3 Arab (English-translated) Halloween Reads

Frankenstein in Baghdad by Ahmed Saadawi, translated by Jonathan Wright 

The book features a living corpse, stitched together of different blown-up body parts and made into a what’s-its-name that claims to be on a “grand mission in order to punish, with the help of God and Heaven, all criminals and eventually do justice on Earth.”

From the rubble-strewn streets of U.S.-occupied Baghdad, Hadi–a scavenger and an oddball fixture at a local café–collects human body parts and stitches them together to create a corpse. His goal, he claims, is for the government to recognize the parts as people and to give them proper burial. But when the corpse goes missing, a wave of eerie murders sweeps the city, and reports stream in of a horrendous-looking criminal who, though shot, cannot be killed. Hadi soon realizes he’s created a monster, one that needs human flesh to survive–first from the guilty, and then from anyone in its path.
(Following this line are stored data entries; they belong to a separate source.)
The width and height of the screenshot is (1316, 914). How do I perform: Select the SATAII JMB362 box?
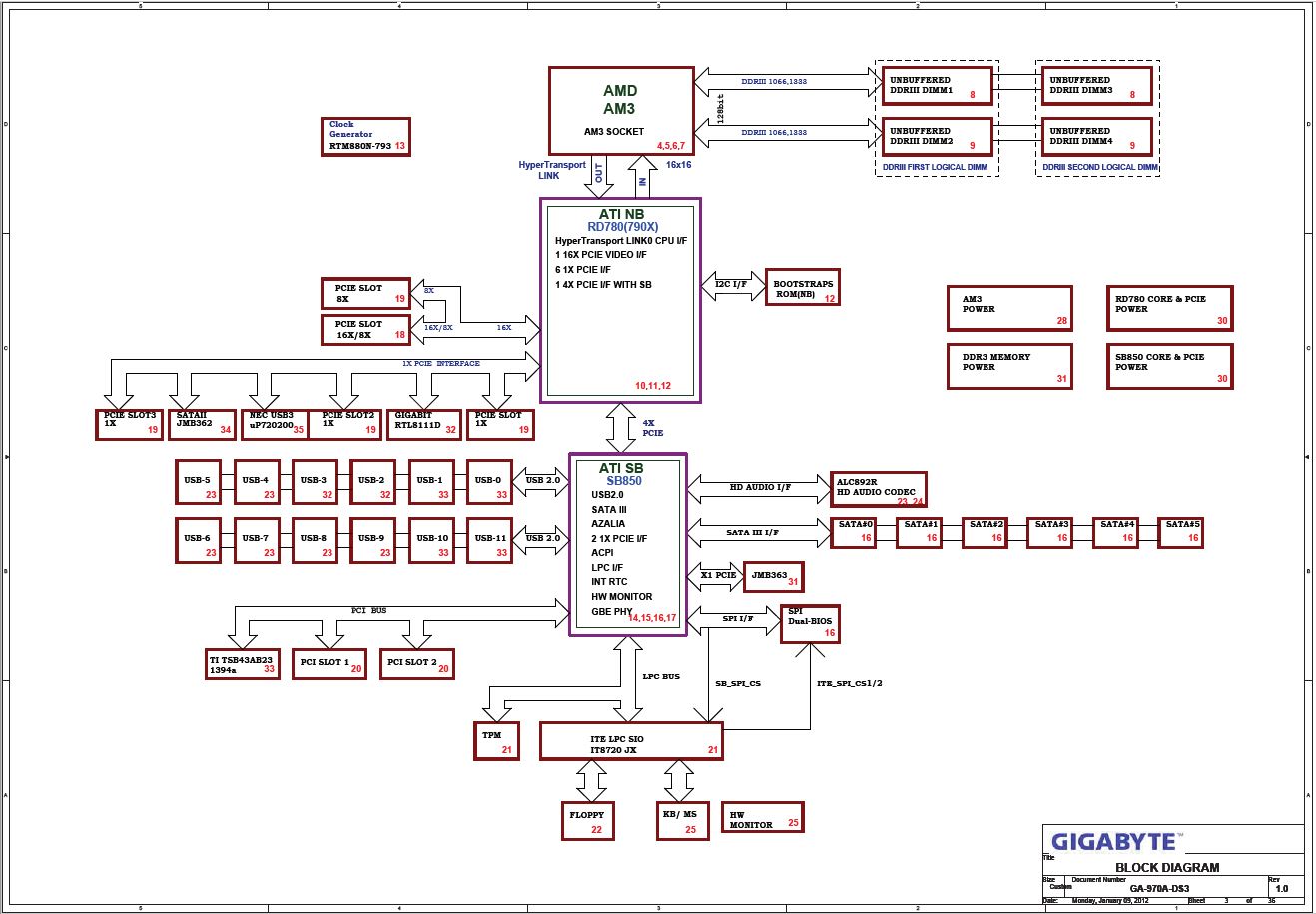(203, 424)
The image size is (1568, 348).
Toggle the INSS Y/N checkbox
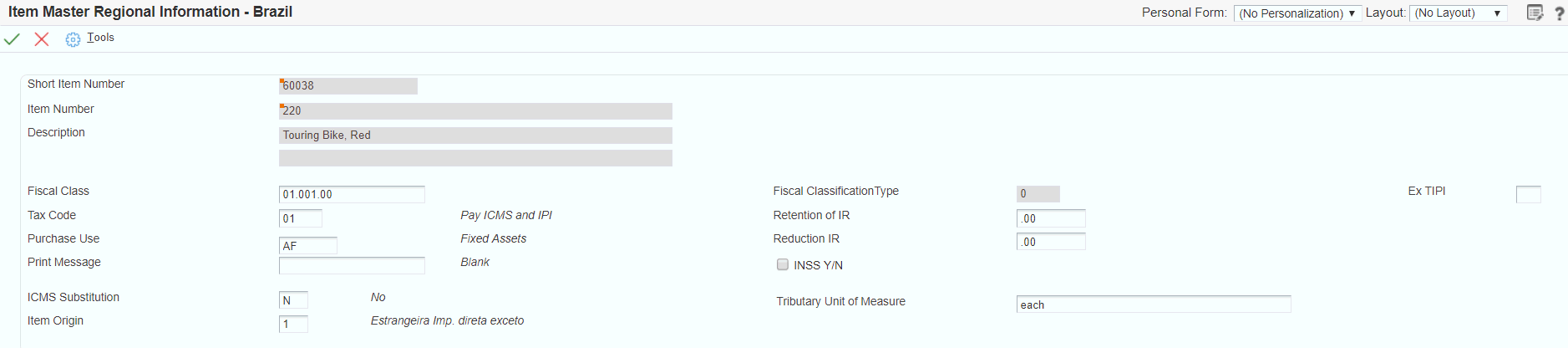(x=783, y=264)
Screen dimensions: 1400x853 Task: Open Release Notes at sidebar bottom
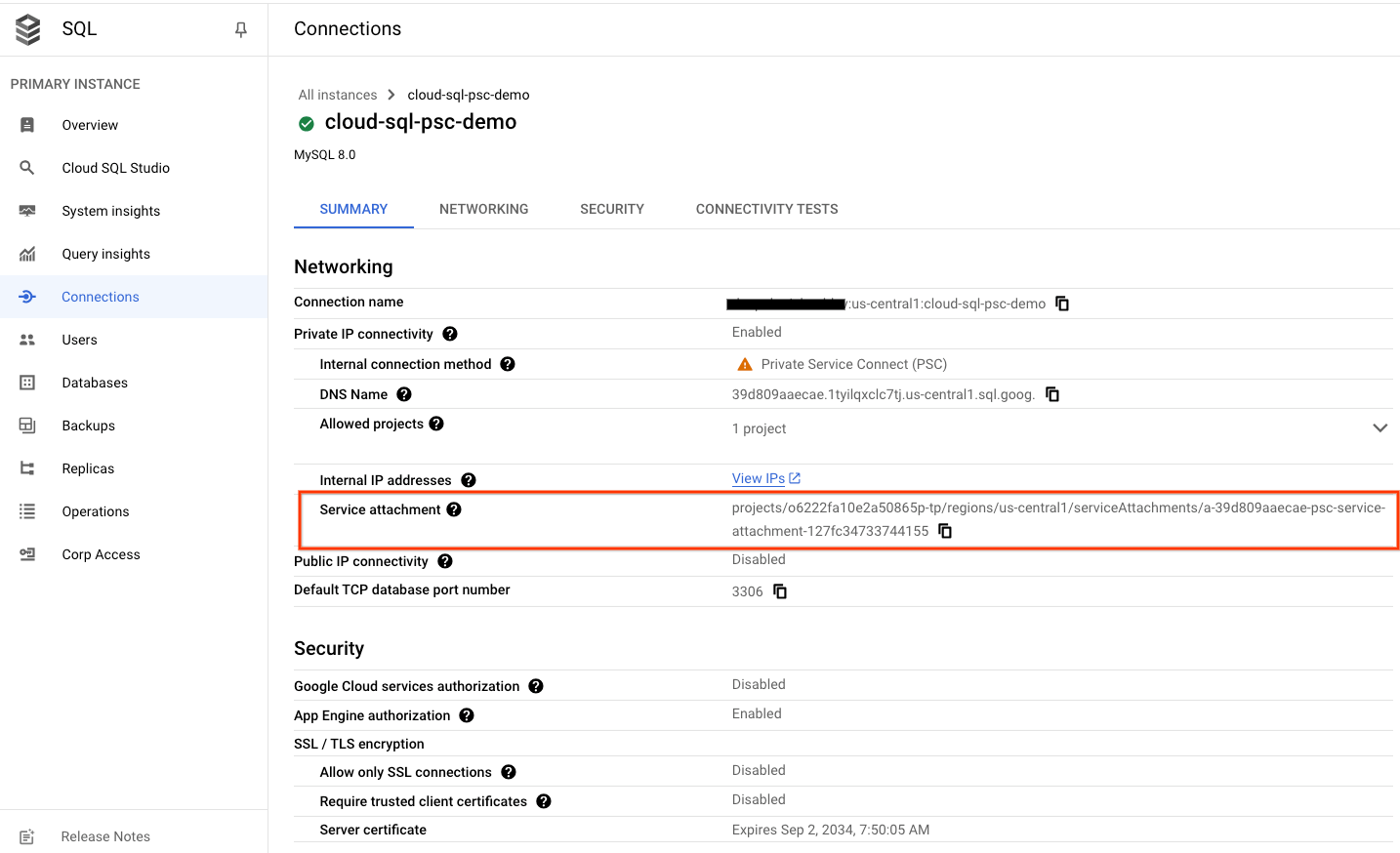tap(105, 836)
Al-Feel al-Azraq (The Blue Elephant) by Ahmed Mourad

Description from Egypt Independent

After his wife and daughter die in a car accident, the protagonist Yehia, a psychiatrist working at the Abbasseya Psychiatric Hospital in Cairo, decides to withdraw from the world and stay in his house for five years. To overcome his depression and loneliness, he resorts to drinking, taking drugs and gambling. But then he receives a dismissal warning from work and goes back to his job at the Forensic Psychiatry Unit, known as 8 Gharb.

Here, surprises await Yehia turning his life upside down. An old friend accused of murder, Sherif, is among the patients he needs to diagnose at 8 Gharb. Sherif has a strange tattoo on his left arm, and spends long hours absent-minded looking at the wall; he also talks to Yehia with two different personalities.
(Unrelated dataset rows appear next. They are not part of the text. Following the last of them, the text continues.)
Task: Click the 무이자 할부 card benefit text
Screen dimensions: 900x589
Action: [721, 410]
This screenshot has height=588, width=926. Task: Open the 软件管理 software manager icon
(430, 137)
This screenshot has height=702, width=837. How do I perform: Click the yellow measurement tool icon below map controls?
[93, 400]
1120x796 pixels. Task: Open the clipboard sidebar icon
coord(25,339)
Hoping to find out the truth behind Sherif’s case, Yehia starts a journey of tracking clues, visiting the crime scene and gathering information from Sherif’s sister Lobna. She is married and has a daughter; yet their frequent meetings rekindle their old love that goes back more than a decade.
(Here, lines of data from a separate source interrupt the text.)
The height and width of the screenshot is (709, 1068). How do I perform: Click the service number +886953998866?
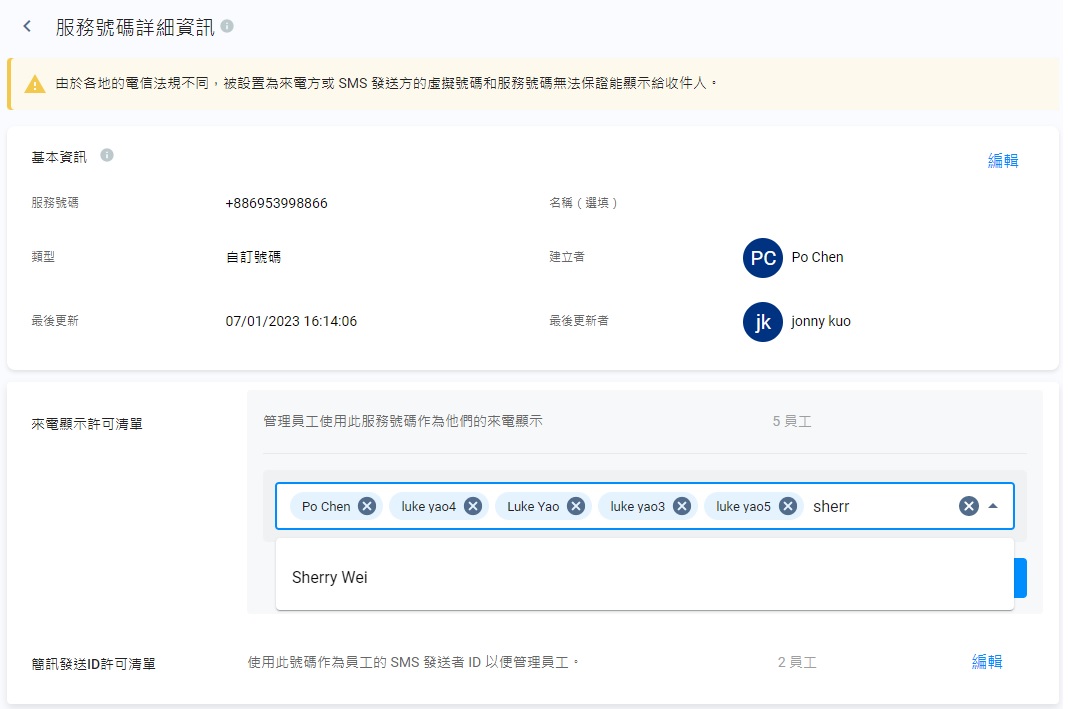[x=276, y=203]
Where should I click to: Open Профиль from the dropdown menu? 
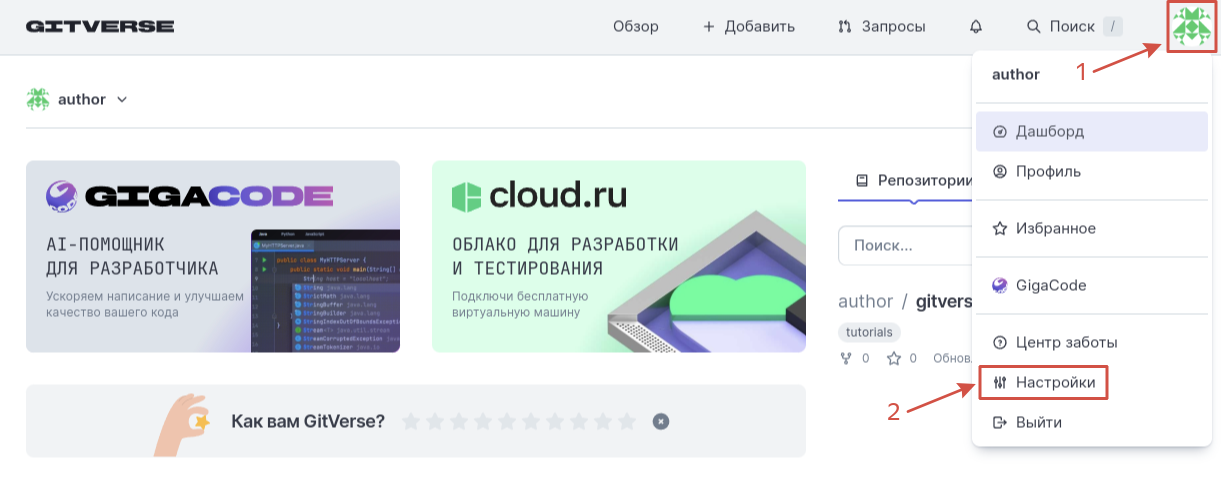tap(1047, 171)
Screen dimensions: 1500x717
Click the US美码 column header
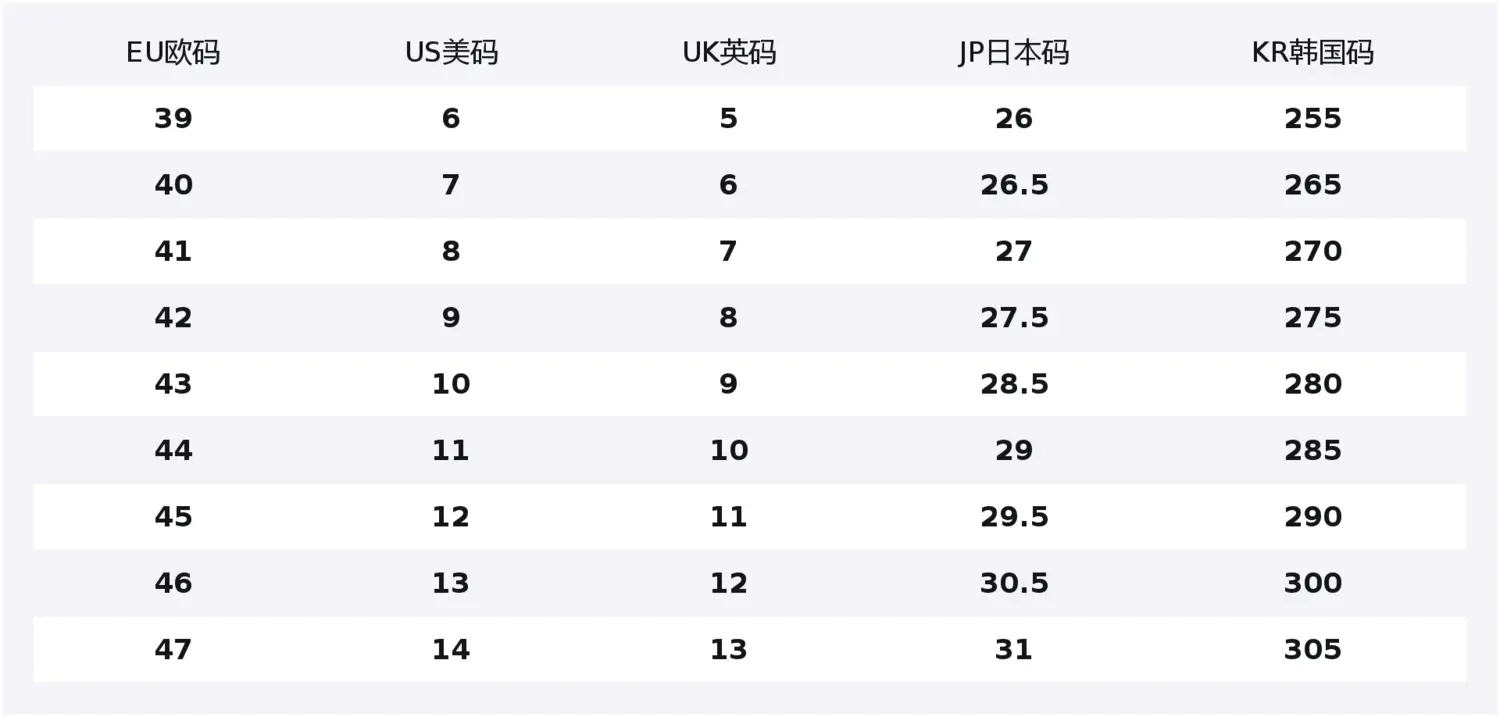pos(451,52)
Abduction, by Anouar Benmalek, translated by Simon Pare

The protagonist, Aziz, is just an ordinary middle-class zookeeper in Algiers until the abduction of his daughter. The reader must chase along with Aziz, contemplate horrifying choices, and relive Algeria’s many 20th century conflicts in the attempt to get Aziz’s daughter back from a sadistic kidnapper.

Drawn together by the tortured memory of a massacre years ago, a shared experience binds Mathieu, Tahar and Aziz, and has repercussions for Meriem and Chehra, Aziz’s wife and daughter. Chehra is abducted, and the kidnapper’s brutal demands and threats of violent torture turn this into a tense thriller. But how far will Aziz go to save his family?